This week, a must-have anthology of one of literature's great characters, new Michael Connelly, and a doomed Arctic expedition. Plus: a man who's life goal is to bite his own elbow.
The Gods of Guilt by Michael Connelly (Little, Brown) - Edgar-winner Connelly's fifth novel featuring Mickey Haller (aka "the Lincoln Lawyer"), the L.A. defense attorney who uses a Lincoln town car as a mobile office, opens with a brilliantly staged bit of legal maneuvering, but the real action begins in chapter three: Andre La Cosse, a high-tech pimp, is charged with murdering one of his clients, Giselle Dallinger, a prostitute who turns out to be known to Haller as Gloria Dayton, from 2005's The Lincoln Lawyer. The case is fishy, and Haller's crew goes to work: investigator Cisco Wojciechowski, case manager Lorna Taylor, associate Jennifer Aronson, and driver Earl Briggs.

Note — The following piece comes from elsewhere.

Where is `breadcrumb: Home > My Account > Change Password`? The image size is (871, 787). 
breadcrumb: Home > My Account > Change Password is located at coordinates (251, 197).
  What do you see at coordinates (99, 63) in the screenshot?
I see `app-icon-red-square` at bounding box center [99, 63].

Travels with Lizbeth: Three Years on the Road and on the Streets by Lars Eighner (St. Martin’s Griffin) - A man and his dog survive in most precarious circumstances—and with something close to aplomb—in this classic memoir of homelessness, reissued for its 20th anniversary. Eighner spent the tail end of the 1980s living on the streets of Austin, Tex., with several epic hitchhiking excursions to Los Angeles and back in pursuit of dubious writing gigs, with his dog Lizbeth as his one steady companion.

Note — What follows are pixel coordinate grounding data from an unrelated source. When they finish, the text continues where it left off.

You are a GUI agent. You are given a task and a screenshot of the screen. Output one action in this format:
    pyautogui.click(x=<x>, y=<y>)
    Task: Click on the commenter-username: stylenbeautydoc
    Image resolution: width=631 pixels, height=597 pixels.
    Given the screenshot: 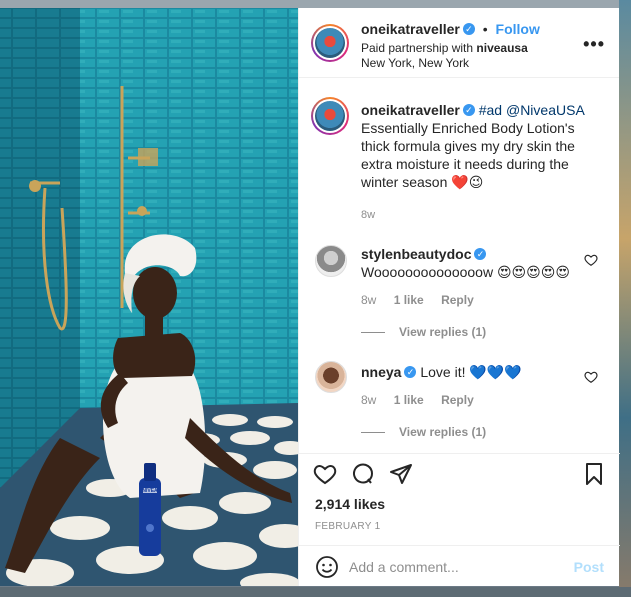 What is the action you would take?
    pyautogui.click(x=416, y=254)
    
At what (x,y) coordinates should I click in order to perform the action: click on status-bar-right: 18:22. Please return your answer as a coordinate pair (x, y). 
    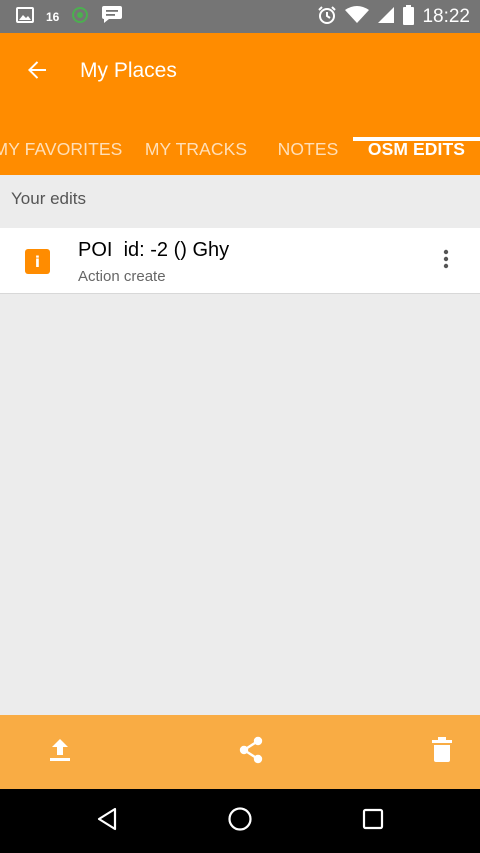
    Looking at the image, I should click on (394, 17).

Brown Dog by Jim Harrison (Grove) - Selected as one of PW's Best Books of 2013, this is 500 pages of preposterously fun shenanigans of Brown Dog, one of literature’s great characters. Spread across six novellas, the adventures of the part–Native American protagonist include stealing the petrified body of an Indian chief from the bottom of Lake Superior and taking a trip to Los Angeles to retrieve a lost bearskin, along with plenty of drinking and chasing women. An essential collection from an American legend.

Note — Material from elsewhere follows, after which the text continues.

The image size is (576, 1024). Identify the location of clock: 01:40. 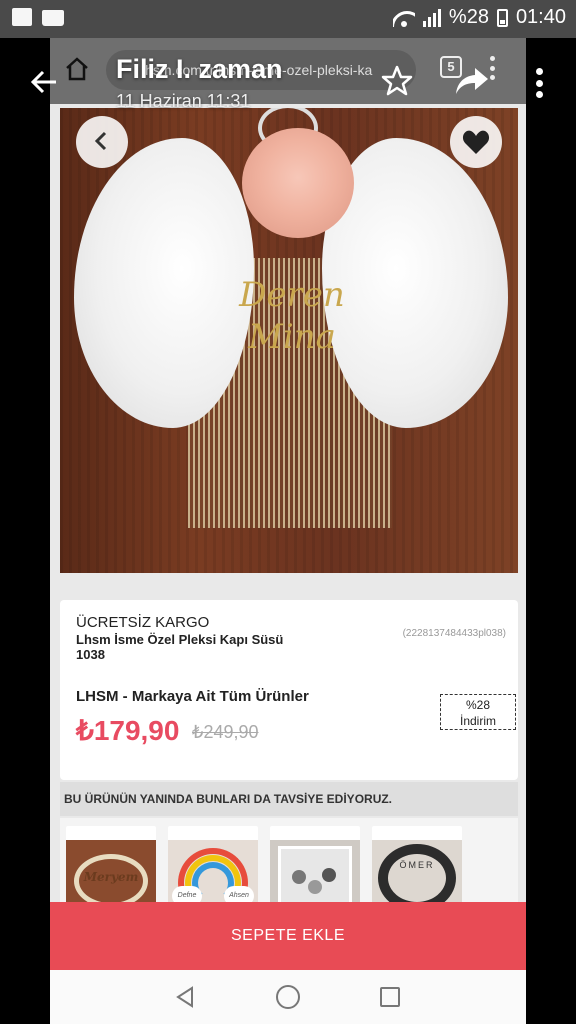
(540, 17).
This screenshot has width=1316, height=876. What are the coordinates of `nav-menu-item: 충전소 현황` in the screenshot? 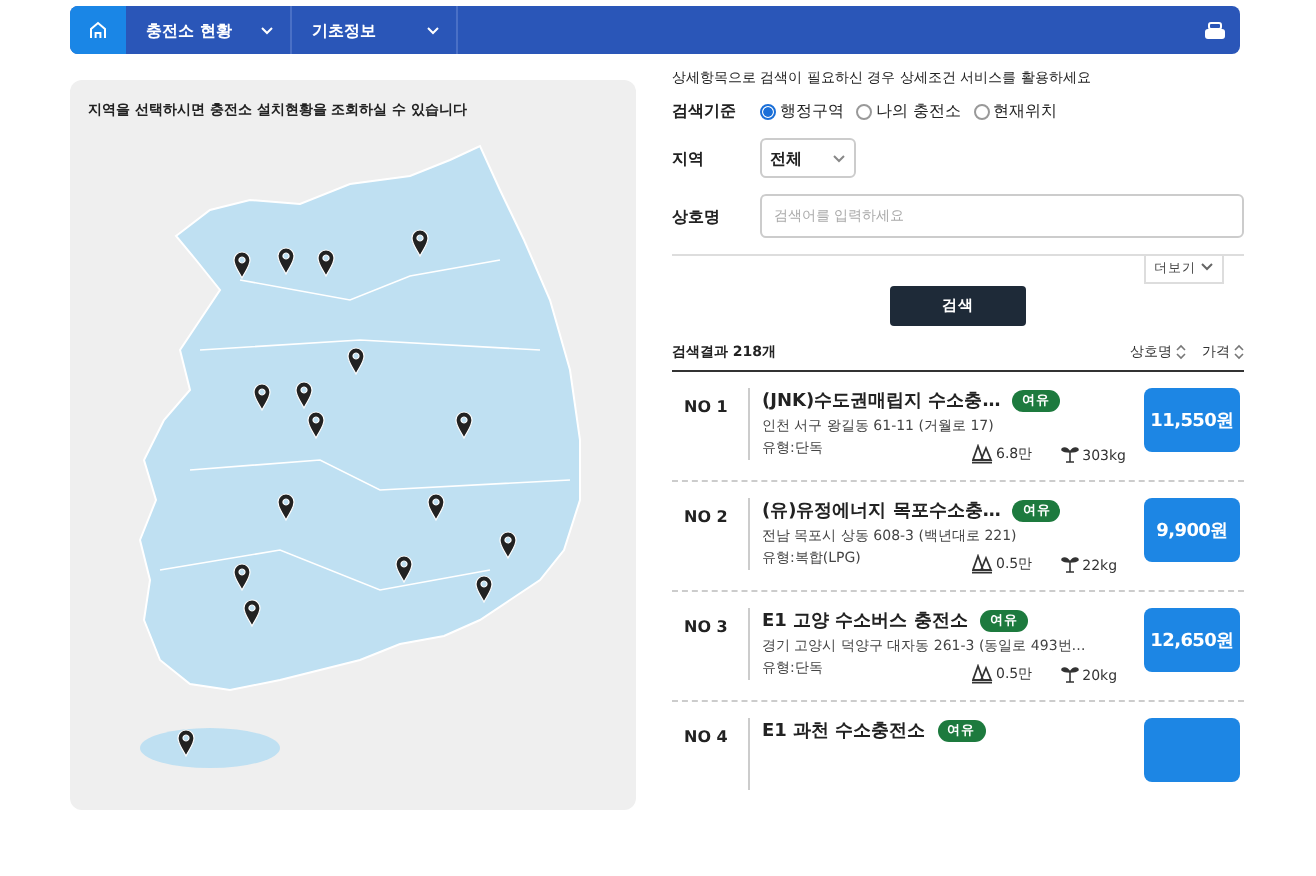 It's located at (209, 30).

Autobiography of a Corpse by Sigizmund Krzhizhanovsky, trans. from the Russian by Joanne Turnbull (NYRB) - Sly, vibrant, and often very funny, Krzhizhanovsky’s stories, originally written in the 1920s and ’30s (though virtually unpublished during the author’s lifetime), are a joy. In “In the Pupil,” the narrator’s reflection in his lover’s eye leads to all kinds of drama. The best of the many exceedingly fine stories here is “The Unbitten Elbow,” in which a man’s life’s goal of trying to bite his own elbow leads to scarcely imagined changes in society. Full of precise detail, this book will instruct, delight, and then leave the reader pondering long after the reading is finished.
The Collector of Lost Things by Jeremy Page (Pegasus) - Moody and affecting prose buoys this strange and troubling account of an Arctic ocean voyage to the end of the earth, and the end of a species. Naturalist Eliot Saxby sails forth on the Amethyst in 1845 in an attempt to find surviving specimens of the Great Auk, a large waterfowl hunted to extinction, but the expedition quickly becomes an interior exploration of connections among the ship's officers, passengers, and captain, a troubled lot.
The Heir Apparent: A Life of Edward VII, the Playboy Prince by Jane Ridley (Random) - After researching in the royal archives at Windsor Palace for more than five years, Ridley, a fellow of the Royal Society of Literature and professor of history at Buckingham University, wove together this marvelously rich biography of Edward VII (1841–1910). Called Bertie by his family, Edward’s inner life is teased out by Ridley through the correspondence of those around him. The resulting portrait is remarkably thorough, quite a feat considering the bulk of information that comes from the colossal, dramatic, and one-sided diaries and letters of Bertie’s mother, Queen Victoria (1819–1901).